April 1416. Herzog Friedrich IV. von Tirol, besser bekannt als „Friedl mit der leeren Tasche“, hat beim Konzil von Konstanz auf den falschen Papst gesetzt, sich den Zorn des Kaisers zugezogen, alles verloren und muss fliehen. Seine Flucht von Konstanz nach Meran führt auch ins hinterste Ötztal, nach Vent zum Rofenbauer, der ihn drei Tage lang versteckt, bis ihn dann ein bergkundiger Helfer über den Niederjochferner hinüber ins Schnalstal bringt.

Von: Andrea Zinnecker

Stand: 01.09.2017

Alpines Wandertheater  | Bild: BR, Andrea Zinnecker

Die abenteuerliche Flucht vor gut 600 Jahren lässt sich live vor Ort erleben: als Open-Air-Theater mitten in der Ötztaler Bergwelt. An drei Originalschauplätzen zwischen Vent und dem Niederjoch inszeniert der bekannte österreichische Regisseur Hubert Lepka mit Schauspielern in historischen Gewändern Friedls Flucht.

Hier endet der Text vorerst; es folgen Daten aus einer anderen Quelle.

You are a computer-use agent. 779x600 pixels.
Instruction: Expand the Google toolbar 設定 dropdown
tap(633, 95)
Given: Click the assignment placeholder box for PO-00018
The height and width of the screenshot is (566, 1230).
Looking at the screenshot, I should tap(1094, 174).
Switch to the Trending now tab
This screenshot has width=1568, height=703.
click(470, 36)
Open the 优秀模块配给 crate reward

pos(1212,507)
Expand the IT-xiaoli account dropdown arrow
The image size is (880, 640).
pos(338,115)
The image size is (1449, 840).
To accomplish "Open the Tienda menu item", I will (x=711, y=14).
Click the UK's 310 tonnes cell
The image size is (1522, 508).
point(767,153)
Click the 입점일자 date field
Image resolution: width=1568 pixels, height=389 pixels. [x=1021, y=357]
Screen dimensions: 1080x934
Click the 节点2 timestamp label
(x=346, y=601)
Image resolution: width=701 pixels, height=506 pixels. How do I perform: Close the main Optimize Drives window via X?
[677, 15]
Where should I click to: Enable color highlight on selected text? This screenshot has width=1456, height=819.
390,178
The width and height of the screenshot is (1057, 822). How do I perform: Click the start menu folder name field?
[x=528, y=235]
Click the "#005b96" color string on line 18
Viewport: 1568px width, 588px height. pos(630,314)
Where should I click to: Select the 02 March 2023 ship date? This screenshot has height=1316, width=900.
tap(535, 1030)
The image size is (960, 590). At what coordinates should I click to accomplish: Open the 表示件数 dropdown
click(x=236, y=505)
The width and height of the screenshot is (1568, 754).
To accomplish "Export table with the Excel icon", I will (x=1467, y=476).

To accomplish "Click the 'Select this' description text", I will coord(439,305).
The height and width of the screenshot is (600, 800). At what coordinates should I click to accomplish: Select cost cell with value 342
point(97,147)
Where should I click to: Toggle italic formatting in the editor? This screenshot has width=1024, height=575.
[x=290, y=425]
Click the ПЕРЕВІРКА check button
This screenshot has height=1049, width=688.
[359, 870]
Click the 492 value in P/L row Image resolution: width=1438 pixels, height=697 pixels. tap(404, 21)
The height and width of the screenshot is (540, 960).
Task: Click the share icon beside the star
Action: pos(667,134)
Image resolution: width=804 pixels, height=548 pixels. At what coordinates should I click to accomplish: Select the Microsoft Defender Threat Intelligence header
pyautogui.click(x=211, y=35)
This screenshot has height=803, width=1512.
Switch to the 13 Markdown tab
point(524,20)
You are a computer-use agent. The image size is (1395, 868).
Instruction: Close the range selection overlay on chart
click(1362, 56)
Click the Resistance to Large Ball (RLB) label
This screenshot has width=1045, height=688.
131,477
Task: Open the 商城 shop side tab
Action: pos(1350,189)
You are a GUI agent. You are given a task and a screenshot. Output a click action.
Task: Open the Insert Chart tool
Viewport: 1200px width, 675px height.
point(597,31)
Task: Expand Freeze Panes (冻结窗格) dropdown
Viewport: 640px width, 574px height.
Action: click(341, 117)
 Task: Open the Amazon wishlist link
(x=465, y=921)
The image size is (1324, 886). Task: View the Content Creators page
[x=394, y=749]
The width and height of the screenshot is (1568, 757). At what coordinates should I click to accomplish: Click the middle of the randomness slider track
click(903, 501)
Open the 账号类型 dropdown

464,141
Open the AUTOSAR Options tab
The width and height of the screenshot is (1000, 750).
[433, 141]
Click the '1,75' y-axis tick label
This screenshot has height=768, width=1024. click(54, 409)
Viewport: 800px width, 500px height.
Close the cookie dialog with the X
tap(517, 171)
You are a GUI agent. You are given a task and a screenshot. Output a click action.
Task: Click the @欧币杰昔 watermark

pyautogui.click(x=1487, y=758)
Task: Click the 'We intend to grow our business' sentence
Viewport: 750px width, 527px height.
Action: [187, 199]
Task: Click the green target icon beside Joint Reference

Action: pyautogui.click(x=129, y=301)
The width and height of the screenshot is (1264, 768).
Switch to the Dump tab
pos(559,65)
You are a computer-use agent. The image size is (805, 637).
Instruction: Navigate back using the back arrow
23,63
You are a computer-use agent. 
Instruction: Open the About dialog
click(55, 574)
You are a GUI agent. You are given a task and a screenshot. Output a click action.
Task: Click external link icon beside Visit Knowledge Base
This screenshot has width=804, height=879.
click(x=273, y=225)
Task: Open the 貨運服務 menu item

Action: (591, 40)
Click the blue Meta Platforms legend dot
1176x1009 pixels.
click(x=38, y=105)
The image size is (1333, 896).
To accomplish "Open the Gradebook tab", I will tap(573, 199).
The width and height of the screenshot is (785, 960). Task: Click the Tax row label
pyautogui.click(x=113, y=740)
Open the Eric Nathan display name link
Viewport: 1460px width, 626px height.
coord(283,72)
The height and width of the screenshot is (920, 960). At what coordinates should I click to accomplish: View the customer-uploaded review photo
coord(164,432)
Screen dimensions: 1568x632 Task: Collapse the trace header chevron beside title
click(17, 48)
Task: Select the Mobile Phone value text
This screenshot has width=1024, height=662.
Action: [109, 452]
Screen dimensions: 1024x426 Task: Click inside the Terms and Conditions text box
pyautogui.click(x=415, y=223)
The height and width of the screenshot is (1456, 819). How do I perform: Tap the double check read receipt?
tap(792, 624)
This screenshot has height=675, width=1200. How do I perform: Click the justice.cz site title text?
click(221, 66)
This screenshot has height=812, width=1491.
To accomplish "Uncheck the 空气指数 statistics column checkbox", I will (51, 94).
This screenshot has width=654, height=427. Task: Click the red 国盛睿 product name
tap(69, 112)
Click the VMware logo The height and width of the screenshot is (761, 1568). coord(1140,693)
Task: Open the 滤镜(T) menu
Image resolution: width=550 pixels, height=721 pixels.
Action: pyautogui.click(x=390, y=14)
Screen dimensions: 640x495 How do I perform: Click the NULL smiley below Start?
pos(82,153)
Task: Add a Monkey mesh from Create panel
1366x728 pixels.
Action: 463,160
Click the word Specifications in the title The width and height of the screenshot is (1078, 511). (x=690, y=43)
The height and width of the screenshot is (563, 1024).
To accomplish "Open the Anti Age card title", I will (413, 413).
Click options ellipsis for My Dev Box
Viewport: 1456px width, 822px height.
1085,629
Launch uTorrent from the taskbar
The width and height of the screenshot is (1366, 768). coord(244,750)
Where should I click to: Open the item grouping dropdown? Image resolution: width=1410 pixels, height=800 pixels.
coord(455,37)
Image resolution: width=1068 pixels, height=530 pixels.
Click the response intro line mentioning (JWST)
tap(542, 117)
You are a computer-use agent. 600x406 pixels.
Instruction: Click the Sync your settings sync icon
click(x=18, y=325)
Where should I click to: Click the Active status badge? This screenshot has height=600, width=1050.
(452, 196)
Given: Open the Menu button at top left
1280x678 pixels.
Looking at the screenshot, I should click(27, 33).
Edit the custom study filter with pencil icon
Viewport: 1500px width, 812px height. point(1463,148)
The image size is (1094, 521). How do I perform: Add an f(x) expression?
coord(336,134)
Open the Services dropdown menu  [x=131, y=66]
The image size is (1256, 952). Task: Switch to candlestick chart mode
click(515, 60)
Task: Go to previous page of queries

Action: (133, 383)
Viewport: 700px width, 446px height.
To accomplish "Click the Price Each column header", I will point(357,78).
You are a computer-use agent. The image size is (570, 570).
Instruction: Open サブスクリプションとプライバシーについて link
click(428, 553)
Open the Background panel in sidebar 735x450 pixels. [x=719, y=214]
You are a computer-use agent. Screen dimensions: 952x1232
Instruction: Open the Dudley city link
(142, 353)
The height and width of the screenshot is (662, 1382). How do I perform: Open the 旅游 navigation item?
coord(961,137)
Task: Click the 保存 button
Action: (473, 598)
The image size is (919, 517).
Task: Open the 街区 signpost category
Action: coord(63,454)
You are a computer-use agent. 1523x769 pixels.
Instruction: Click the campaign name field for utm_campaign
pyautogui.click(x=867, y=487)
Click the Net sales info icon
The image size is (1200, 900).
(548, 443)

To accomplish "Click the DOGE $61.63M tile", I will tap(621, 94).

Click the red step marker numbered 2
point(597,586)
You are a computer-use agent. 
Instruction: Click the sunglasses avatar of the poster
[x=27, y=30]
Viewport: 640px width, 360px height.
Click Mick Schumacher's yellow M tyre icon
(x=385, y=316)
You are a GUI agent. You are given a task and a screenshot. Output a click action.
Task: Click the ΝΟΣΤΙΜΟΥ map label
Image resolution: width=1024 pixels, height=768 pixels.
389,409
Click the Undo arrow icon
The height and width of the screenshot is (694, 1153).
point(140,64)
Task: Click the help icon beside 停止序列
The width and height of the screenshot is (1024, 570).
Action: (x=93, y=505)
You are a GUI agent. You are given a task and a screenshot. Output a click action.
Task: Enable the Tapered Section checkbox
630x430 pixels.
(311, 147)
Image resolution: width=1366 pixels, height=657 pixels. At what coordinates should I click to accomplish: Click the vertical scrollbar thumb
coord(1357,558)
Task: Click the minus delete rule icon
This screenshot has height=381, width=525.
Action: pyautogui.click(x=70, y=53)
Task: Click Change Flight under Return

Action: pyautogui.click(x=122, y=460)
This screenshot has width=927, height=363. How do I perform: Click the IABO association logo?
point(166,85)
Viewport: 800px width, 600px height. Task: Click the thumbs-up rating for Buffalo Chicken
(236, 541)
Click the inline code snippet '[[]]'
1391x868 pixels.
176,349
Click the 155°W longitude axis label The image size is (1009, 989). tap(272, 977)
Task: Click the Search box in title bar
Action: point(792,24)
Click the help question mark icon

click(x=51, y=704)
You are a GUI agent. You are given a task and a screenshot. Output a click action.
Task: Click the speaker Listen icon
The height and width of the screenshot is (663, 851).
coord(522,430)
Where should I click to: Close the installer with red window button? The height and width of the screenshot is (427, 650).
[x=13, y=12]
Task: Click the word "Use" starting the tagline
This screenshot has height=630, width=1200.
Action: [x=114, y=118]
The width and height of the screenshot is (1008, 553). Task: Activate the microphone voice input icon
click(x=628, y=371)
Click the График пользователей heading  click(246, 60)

Morgenstimmung im Rofental

Mit einem Knopf im Ohr hört der Theaterwanderer auf dem Weg von Vent durch das Niedertal zur Martin-Busch-Hütte das Stück: die Musik, den Erzähler, die Dialoge der Schauspieler. In diesem Sinne ist es eine leise Inszenierung, ein Theaterstück, das in der Natur spielt, aber nicht in sie eingreift, sagt Regisseur Hubert Lepka, der in Sölden auch das Hannibal-Spektakel inszeniert. „Friedl mit der leeren Tasche“ aber ist genau das Gegenteil: leise, still, authentisch, kein buntes Bauerntheater am Berg, kein plattes Volkstheater vor alpiner Kulisse, sondern ein sublimiertes Historienstück mit vielen Gegenwartsbezügen - wunderbar und wanderbar!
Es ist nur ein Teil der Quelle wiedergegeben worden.